### Data ###

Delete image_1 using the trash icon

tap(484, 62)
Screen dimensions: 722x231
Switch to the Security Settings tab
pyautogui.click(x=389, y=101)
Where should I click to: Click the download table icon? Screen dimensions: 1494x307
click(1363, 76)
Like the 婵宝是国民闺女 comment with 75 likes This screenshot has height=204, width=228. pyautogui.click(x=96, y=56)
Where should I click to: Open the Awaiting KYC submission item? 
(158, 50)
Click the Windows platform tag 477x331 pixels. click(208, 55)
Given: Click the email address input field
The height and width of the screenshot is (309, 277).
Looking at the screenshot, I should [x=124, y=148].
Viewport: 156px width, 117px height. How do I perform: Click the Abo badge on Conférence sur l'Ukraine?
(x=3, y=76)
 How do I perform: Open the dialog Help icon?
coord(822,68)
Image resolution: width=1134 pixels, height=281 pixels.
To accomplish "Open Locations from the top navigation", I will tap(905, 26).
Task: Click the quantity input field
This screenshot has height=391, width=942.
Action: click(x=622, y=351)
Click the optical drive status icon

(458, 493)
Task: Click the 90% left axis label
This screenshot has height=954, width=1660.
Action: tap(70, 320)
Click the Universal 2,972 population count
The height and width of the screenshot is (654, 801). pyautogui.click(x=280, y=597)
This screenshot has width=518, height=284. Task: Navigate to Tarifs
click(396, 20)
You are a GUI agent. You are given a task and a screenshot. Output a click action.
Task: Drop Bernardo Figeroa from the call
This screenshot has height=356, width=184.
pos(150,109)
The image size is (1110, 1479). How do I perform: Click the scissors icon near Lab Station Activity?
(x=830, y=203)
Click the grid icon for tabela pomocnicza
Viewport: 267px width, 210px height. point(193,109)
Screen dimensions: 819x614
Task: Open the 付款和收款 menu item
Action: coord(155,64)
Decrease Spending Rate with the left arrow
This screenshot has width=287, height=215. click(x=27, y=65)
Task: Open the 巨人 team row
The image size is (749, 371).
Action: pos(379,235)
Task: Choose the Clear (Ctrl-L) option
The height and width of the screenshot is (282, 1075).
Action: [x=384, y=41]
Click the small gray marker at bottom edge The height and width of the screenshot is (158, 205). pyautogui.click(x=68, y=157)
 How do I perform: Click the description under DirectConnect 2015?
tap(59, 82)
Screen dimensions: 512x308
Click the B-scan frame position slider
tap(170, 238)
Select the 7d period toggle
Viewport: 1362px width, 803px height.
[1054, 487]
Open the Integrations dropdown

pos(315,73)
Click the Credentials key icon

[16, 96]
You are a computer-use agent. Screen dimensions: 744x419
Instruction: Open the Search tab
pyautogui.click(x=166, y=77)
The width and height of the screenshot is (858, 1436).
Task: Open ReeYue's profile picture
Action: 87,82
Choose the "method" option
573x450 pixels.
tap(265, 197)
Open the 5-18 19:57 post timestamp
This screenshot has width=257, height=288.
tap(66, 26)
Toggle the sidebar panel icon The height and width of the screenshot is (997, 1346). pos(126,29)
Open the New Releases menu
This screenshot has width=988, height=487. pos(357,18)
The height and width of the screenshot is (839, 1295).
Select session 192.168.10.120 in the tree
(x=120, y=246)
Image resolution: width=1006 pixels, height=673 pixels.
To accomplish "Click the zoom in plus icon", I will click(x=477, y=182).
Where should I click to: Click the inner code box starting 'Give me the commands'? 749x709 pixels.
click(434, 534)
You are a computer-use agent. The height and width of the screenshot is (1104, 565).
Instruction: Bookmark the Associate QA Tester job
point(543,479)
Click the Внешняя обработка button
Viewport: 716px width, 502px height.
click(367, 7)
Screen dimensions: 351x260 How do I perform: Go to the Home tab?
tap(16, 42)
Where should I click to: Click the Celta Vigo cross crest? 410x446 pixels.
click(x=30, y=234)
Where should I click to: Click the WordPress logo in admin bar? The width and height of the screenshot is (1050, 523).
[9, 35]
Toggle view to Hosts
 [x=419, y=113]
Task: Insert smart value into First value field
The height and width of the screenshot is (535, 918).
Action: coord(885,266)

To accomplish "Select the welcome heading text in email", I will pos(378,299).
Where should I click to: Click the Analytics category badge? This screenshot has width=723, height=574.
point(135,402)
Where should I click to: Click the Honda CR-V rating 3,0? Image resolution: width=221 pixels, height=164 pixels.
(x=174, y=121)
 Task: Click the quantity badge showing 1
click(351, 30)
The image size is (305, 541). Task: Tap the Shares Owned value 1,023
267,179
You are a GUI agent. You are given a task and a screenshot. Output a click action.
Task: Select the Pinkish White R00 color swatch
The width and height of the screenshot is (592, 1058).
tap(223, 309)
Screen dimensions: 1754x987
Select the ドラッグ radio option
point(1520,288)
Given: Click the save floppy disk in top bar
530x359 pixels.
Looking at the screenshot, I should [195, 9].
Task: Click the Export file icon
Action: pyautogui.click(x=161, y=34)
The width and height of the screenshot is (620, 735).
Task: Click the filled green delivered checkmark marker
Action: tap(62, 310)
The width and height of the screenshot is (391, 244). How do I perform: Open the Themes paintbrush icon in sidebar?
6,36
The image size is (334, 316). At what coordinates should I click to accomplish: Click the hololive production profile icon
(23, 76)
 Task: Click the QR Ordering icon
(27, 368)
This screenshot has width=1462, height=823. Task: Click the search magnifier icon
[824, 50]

###

Problem description:
After locating the line with "Toggle the sidebar" in the material above, return it and each line after it exactly, ending at the line with "Given: Click the save floppy disk in top bar".

Answer section:
Toggle the sidebar panel icon The height and width of the screenshot is (997, 1346). pos(126,29)
Open the New Releases menu
This screenshot has width=988, height=487. pos(357,18)
The height and width of the screenshot is (839, 1295).
Select session 192.168.10.120 in the tree
(x=120, y=246)
Image resolution: width=1006 pixels, height=673 pixels.
To accomplish "Click the zoom in plus icon", I will click(x=477, y=182).
Where should I click to: Click the inner code box starting 'Give me the commands'? 749x709 pixels.
click(434, 534)
You are a computer-use agent. The height and width of the screenshot is (1104, 565).
Instruction: Bookmark the Associate QA Tester job
point(543,479)
Click the Внешняя обработка button
Viewport: 716px width, 502px height.
click(367, 7)
Screen dimensions: 351x260 How do I perform: Go to the Home tab?
tap(16, 42)
Where should I click to: Click the Celta Vigo cross crest? 410x446 pixels.
click(x=30, y=234)
Where should I click to: Click the WordPress logo in admin bar? The width and height of the screenshot is (1050, 523).
[9, 35]
Toggle view to Hosts
 [x=419, y=113]
Task: Insert smart value into First value field
The height and width of the screenshot is (535, 918).
Action: coord(885,266)

To accomplish "Select the welcome heading text in email", I will pos(378,299).
Where should I click to: Click the Analytics category badge? This screenshot has width=723, height=574.
point(135,402)
Where should I click to: Click the Honda CR-V rating 3,0? Image resolution: width=221 pixels, height=164 pixels.
(x=174, y=121)
 Task: Click the quantity badge showing 1
click(351, 30)
The image size is (305, 541). Task: Tap the Shares Owned value 1,023
267,179
You are a GUI agent. You are given a task and a screenshot. Output a click action.
Task: Select the Pinkish White R00 color swatch
The width and height of the screenshot is (592, 1058).
tap(223, 309)
Screen dimensions: 1754x987
Select the ドラッグ radio option
point(1520,288)
Given: Click the save floppy disk in top bar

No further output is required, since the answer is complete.